Extract Attachments from PDF via Java

How to Extract Attachments from PDF programmatically with Java

How to Extract Attachments Using Java Library

In order to extract Attachments, we’ll use Aspose.PDF for Java API which is a feature-rich, powerful and easy to use conversion API for Java platform.
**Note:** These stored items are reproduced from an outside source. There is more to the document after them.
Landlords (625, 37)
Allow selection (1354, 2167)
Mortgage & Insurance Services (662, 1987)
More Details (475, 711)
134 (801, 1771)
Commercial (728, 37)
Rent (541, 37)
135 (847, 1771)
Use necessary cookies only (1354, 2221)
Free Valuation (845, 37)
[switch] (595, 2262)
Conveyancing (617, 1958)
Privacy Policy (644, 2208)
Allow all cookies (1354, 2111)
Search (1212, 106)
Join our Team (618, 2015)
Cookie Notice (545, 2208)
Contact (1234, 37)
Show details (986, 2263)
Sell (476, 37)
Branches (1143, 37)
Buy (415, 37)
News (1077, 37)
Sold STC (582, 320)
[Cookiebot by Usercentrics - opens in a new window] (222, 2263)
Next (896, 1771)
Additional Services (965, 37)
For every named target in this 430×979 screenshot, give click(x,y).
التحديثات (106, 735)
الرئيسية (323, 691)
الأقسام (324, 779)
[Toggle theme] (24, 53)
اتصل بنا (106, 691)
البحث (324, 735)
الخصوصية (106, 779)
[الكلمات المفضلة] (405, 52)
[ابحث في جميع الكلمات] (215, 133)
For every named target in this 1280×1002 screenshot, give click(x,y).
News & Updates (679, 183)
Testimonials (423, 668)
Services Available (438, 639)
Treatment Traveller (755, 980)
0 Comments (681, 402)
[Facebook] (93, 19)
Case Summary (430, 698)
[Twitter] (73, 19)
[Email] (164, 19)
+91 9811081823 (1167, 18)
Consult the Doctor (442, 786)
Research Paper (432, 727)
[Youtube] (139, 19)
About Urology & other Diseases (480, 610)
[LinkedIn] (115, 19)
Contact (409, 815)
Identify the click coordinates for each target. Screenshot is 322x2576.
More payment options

You can download its latest version directly from Maven and install it within your Maven-based project by adding the following configurations to the pom.xml.

Repository

<repository>
    <id>AsposeJavaAPI</id>
    <name>Aspose Java AP</name>
    <url>https://releases.aspose.com/java/repo/</url>
</repository>

Dependency

<dependency>
<groupId>com.aspose</groupId>
<artifactId>aspose-pdf</artifactId>
<version>version of aspose-pdf API</version>
</dependency>

Extract Attachments from PDF Java


You need Aspose.PDF for Java to try the code in your environment.

  1. Get embedded files collection.
  2. Get count of the embedded files.
  3. Loop through the collection to get all the attachments.
  4. Check if parameter object contains the parameters.
  5. Get the Attachment and write to file or stream.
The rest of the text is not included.